Daniel Charneux, Nuage et Eau suivi de Maman Jeanne

CharneuxDaniel Charneux, dans Nuage et Eau, offre de pénétrer tout en douceur et en justesse la philosophie bouddhiste. C’est Ryōkan qui sert de guide dans ce voyage spirituel, car c’est son existence qui est égrenée en quatre-vingt-un courts fragments de vie. Figure aussi attachante qu’atypique, Ryōkan fut très tôt perçu par tous comme un original. Trop réceptif aux mots qu’il croyait à la lettre et rétif à la société, il s’absorba vite dans la lecture et dans l’art de la calligraphie. À dix-sept ans, envahi par le dégoût de la justice humaine, il poussa les portes du temple Koshô et emplit alors chacune de ses respirations des préceptes de Maître Dogen : « Pratiquer la Voie du Bouddha […], c’est s’étudier soi-même. S’étudier soi-même, c’est s’oublier soi-même. S’oublier soi-même, c’est s’éveiller avec toute la Création. » Cela marqua le début d’un patient cheminement vers l’acceptation de l’impermanence. À l’écoute de l’enseignement des maîtres et de la vibration de la nature, il apprit, avec autant de douleur que d’émerveillement, le renoncement et la solitude, et laissa dans son sillage de délicats haïkus et tankas, tel le sublime « Le voleur parti / N’a oublié qu’une chose – / Lune à la fenêtre. »

« C’est dans un cri que nous entrons au monde. C’est dans un cri, parfois, que nous en sortons. Entre les deux, cette souffrance que l’on appelle la vie » Ce constat tiré de la biographie romancée de Ryōkan s’applique avec une intensité sans pareille au destin de Jeanne Blanchard qui, à soixante-quatre ans, est hébergée dans un institut psychiatrique.
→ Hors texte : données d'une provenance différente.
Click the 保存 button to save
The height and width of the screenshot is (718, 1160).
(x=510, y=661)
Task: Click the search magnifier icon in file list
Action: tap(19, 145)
Tout en maniant son chapelet, cette femme se souvient et évoque avec simplicité cette vie âpre qui ne lui a jamais vraiment appartenu, ce chemin de croix de mère empêchée…

Samia Hammami

Daniel Charneux, Nuage et Eau suivi de Maman Jeanne, postface de Françoise Chatelain, Espace Nord, 2016, 335 p.